# [EXTRACTED RECORDS]
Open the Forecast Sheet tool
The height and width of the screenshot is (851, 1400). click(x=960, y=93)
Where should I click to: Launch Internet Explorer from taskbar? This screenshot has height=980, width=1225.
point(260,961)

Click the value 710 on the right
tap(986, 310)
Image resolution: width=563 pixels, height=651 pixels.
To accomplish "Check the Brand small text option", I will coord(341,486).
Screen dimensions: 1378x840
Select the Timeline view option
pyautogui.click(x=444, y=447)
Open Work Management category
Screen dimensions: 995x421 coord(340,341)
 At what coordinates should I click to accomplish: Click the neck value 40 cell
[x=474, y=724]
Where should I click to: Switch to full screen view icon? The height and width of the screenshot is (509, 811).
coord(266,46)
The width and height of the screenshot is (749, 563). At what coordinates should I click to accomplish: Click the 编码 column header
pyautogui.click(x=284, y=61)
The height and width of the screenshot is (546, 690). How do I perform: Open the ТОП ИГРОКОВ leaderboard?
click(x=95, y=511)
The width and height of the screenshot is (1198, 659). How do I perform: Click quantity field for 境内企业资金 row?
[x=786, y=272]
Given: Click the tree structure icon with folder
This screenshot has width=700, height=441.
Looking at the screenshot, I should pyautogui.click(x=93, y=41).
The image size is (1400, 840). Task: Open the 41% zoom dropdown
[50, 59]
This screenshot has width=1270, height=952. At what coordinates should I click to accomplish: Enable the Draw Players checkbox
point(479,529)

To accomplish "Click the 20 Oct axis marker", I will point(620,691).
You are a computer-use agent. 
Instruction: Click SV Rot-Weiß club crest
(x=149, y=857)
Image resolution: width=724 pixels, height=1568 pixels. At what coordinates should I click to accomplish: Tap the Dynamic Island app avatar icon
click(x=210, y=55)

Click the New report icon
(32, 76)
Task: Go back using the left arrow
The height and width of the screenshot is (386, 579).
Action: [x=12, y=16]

# [DIRECTIONS FOR THIS TASK]
Make an exact copy of all the data.

# [TASK OUTPUT]
Open the Forecast Sheet tool
The height and width of the screenshot is (851, 1400). click(x=960, y=93)
Where should I click to: Launch Internet Explorer from taskbar? This screenshot has height=980, width=1225.
point(260,961)

Click the value 710 on the right
tap(986, 310)
Image resolution: width=563 pixels, height=651 pixels.
To accomplish "Check the Brand small text option", I will coord(341,486).
Screen dimensions: 1378x840
Select the Timeline view option
pyautogui.click(x=444, y=447)
Open Work Management category
Screen dimensions: 995x421 coord(340,341)
 At what coordinates should I click to accomplish: Click the neck value 40 cell
[x=474, y=724]
Where should I click to: Switch to full screen view icon? The height and width of the screenshot is (509, 811).
coord(266,46)
The width and height of the screenshot is (749, 563). At what coordinates should I click to accomplish: Click the 编码 column header
pyautogui.click(x=284, y=61)
The height and width of the screenshot is (546, 690). How do I perform: Open the ТОП ИГРОКОВ leaderboard?
click(x=95, y=511)
The width and height of the screenshot is (1198, 659). How do I perform: Click quantity field for 境内企业资金 row?
[x=786, y=272]
Given: Click the tree structure icon with folder
This screenshot has width=700, height=441.
Looking at the screenshot, I should pyautogui.click(x=93, y=41).
The image size is (1400, 840). Task: Open the 41% zoom dropdown
[50, 59]
This screenshot has width=1270, height=952. At what coordinates should I click to accomplish: Enable the Draw Players checkbox
point(479,529)

To accomplish "Click the 20 Oct axis marker", I will point(620,691).
You are a computer-use agent. 
Instruction: Click SV Rot-Weiß club crest
(x=149, y=857)
Image resolution: width=724 pixels, height=1568 pixels. At what coordinates should I click to accomplish: Tap the Dynamic Island app avatar icon
click(x=210, y=55)

Click the New report icon
(32, 76)
Task: Go back using the left arrow
The height and width of the screenshot is (386, 579).
Action: [x=12, y=16]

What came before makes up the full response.